In late February, the United States was home to just 53 people who had been diagnosed with COVID-19.
That month, the U.S. Centers for Disease Control and Prevention had separated categories of COVID-19 case counts in a way the agency hoped would accurately reflect risks to Americans. The numbers of people stricken were broken down into two smaller numbers: 14 people who had been diagnosed with COVID-19 by public health departments in the United States, and an additional 39 people who had been returned to the United States from high-exposure areas and diagnosed soon after arrival, while quarantined. All had either spent time in an area where the novel coronavirus already was spreading locally and unchecked, or had been in contact with someone who had.
One week later, a series of reports — of people diagnosed who had no recent international travel, or exposure to people who did — indicated, a CDC report released Friday says, “the initiation of pandemic spread in the United States.” By mid-March, people who had become infected with COVID-19 began to overwhelm first health facilities and then morgues, prompting the start of a series of changes that would lead to cancellations of gatherings from business meetings to religious rites, from arts events to sporting competitions, upending commerce, culture and communities in the process.
By April 21, the CDC account, in the agency’s Morbidity and Mortality Weekly Report notes, the great majority of the then nearly 800,000 people diagnosed had been exposed to the virus because of widespread transmission in their communities.
Four factors, the report suggests, led to the explosion of transmission from a carefully traced and documented 53 people, to the acknowledgement now that any figure given for the numbers of people in America diagnosed, infected with, recovering from and spreading the virus — more than a million as of the first week of May — is an underestimate of still unknown proportions.
The continued arrival of travelers from high-exposure places, was one of the factors, according to the report. It notes that during February more than 139,00 travelers from Italy arrived, along with more than 1.7 million people from European countries whose citizens can cross neighboring borders without passports. More than 100 people from nine Nile River cruise vacations tested positive for the virus after they returned to 18 states across America.
Large and still unrestricted gatherings in February also helped distribute the virus across the country, according to the report. While Mardi Gras festivities in New Orleans in the waning days of February drew more than a million attendees, in early March a biotechnology company’s annual meeting drew about 175 international attendees. (Days after that conference ended, the annual Conference on Retroviruses and Opportunistic Infections — set to draw about 4,000 attendees from around the world in two days time, advised attendees to stay home, or if on the way, go home, and switched to a virtual venue).
By then the discovery of the first infections in a nursing home served as harbinger of the obvious — that facilities that are home to the most vulnerable populations, as well as other densely crowded settings home to people already facing challenges to health care access and safe working conditions — would allow the virus to gain speed in its spread.

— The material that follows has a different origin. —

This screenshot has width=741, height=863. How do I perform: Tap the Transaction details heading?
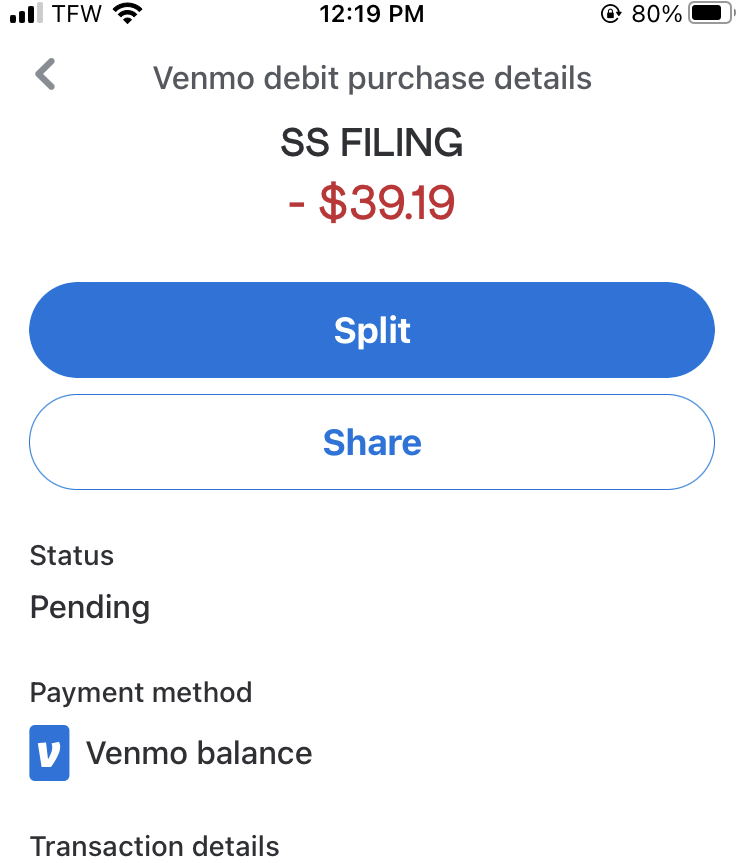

Finally, the report cites “challenges” to monitoring the spread of the virus — because the widespread symptoms seen during the continuing flu season obscured the surfacing of symptoms of COVID-19 infection, and because people with mild or no symptoms also were infectious — but also because of inadequate testing access.
Of all the factors, the last remains one of the limitations of the report’s conclusions the authors note, along with continuing gaps in knowledge of the actual number of COVID-19 cases the United States has seen so far.